Model Run Guide

Ready-to-use commands for serving models on ATOM with AMD Instinct MI355X / MI300X GPUs. Each model recipe below is validated in nightly CI.

Quick Start

# Pull the latest ATOM container
docker pull rocm/atom:latest

# Start the container
docker run -it --device=/dev/kfd --device=/dev/dri \
  --group-add video --ipc=host --shm-size=16G \
  --privileged --cap-add=SYS_PTRACE \
  -e HF_TOKEN=$HF_TOKEN \
  -p 8000:8000 \
  rocm/atom:latest

Supported Models

Model

Type

Precision

TP

Recipe

DeepSeek-R1-0528

MoE + MLA

FP8 / MXFP4

8

recipes/DeepSeek-R1.md

GLM-5

MoE + MLA

FP8

8

recipes/GLM-5.md

GPT-OSS-120B

MoE

FP8

1

recipes/GPT-OSS.md

Kimi-K2.5

MoE

MXFP4

4

recipes/Kimi-K2.5.md

Kimi-K2-Thinking

MoE

FP8

8

recipes/Kimi-K2-Thinking.md

Qwen3-235B

MoE

FP8

8

recipes/Qwen3-235b.md

Qwen3-Next

MoE

FP8

8

recipes/Qwen3-Next.md

vLLM Plugin Backend

ATOM also runs as a vLLM plugin backend. See recipes under recipes/atom_vllm/ for vLLM-integrated serving.

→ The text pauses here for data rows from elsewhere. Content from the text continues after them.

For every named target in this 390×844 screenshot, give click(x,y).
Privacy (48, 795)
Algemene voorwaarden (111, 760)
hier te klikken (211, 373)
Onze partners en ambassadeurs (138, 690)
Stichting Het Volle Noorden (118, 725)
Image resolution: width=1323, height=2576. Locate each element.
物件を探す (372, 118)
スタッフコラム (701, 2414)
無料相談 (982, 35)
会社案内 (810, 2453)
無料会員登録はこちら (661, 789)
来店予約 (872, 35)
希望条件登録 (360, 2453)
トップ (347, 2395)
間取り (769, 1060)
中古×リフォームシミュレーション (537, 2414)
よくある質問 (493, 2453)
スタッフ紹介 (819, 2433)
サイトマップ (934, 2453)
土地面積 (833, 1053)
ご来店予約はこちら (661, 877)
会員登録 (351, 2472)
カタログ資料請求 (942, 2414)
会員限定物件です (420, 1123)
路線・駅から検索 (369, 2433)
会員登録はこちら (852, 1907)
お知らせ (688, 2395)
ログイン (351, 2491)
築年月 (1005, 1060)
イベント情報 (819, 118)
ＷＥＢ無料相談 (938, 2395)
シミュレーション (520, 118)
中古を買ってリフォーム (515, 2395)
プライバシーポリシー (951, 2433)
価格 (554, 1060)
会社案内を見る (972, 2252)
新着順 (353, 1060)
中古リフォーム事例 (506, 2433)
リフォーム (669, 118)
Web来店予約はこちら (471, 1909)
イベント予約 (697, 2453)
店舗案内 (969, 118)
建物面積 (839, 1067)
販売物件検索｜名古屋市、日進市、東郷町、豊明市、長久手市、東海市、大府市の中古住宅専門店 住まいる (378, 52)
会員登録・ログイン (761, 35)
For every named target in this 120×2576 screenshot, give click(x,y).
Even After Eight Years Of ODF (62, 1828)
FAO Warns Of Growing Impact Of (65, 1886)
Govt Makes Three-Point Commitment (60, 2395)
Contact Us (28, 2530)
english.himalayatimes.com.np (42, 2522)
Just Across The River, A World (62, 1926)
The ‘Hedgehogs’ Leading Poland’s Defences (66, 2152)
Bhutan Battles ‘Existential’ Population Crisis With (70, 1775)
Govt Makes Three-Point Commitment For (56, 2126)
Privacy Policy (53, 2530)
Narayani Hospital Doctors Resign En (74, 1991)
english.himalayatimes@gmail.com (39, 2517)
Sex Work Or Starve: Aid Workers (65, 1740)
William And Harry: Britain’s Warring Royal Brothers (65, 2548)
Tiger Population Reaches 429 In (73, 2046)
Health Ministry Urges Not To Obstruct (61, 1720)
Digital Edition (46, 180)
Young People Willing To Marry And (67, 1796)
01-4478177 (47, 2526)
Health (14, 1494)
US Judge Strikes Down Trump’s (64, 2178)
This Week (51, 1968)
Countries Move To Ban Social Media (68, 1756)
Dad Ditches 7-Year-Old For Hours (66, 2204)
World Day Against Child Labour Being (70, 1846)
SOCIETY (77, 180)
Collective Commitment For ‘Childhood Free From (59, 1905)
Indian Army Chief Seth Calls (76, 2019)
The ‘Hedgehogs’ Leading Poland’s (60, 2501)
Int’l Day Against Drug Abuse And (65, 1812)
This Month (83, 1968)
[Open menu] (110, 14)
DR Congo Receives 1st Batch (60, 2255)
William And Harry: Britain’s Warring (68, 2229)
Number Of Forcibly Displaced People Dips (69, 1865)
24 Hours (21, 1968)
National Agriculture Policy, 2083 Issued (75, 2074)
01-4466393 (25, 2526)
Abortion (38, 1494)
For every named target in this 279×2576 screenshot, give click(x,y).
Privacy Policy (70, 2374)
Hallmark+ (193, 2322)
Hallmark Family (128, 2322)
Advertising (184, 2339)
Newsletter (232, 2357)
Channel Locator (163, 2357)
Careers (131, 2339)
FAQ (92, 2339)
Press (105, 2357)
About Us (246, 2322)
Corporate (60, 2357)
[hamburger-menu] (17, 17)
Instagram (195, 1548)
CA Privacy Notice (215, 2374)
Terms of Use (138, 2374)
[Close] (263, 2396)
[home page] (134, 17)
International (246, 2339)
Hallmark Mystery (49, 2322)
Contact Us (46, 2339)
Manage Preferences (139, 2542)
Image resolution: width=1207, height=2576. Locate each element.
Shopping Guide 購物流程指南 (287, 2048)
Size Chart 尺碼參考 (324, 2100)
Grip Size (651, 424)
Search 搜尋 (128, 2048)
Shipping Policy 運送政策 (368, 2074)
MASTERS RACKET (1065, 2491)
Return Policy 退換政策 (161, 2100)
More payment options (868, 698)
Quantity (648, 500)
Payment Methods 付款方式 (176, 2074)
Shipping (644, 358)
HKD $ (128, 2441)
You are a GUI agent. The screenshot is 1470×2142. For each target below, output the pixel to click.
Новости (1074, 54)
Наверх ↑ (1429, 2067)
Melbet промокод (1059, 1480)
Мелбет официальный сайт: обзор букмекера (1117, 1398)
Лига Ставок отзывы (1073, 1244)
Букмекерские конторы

Nightly CI Benchmark Configurations

The nightly CI sweeps these configurations for every model:

ISL

OSL

Concurrency Levels

1024

1024

1, 2, 4, 8, 16, 32, 64, 128, 256

8192

1024

1, 2, 4, 8, 16, 32, 64, 128, 256

Run a benchmark against a running ATOM server:

python -m atom.benchmarks.benchmark_serving \
  --model <model_name_or_path> \
  --backend vllm --base-url http://localhost:8000 \
  --dataset-name random \
  --random-input-len 1024 --random-output-len 1024 \
  --max-concurrency 128 --num-prompts 1280 \
  --random-range-ratio 0.8 \
  --request-rate inf --ignore-eos

Key parameters:

  • --random-range-ratio 0.8 — adds ±20% jitter to sequence lengths

  • --num-prompts — typically concurrency × 10

  • --request-rate inf — closed-loop benchmarking (no inter-request delay)

  • --ignore-eos — forces full output length generation

Live Dashboard

Nightly benchmark results are published to the ATOM Benchmark Dashboard.

Competitive comparison (MI355X vs B200/B300) is available on the AI Frameworks Dashboard.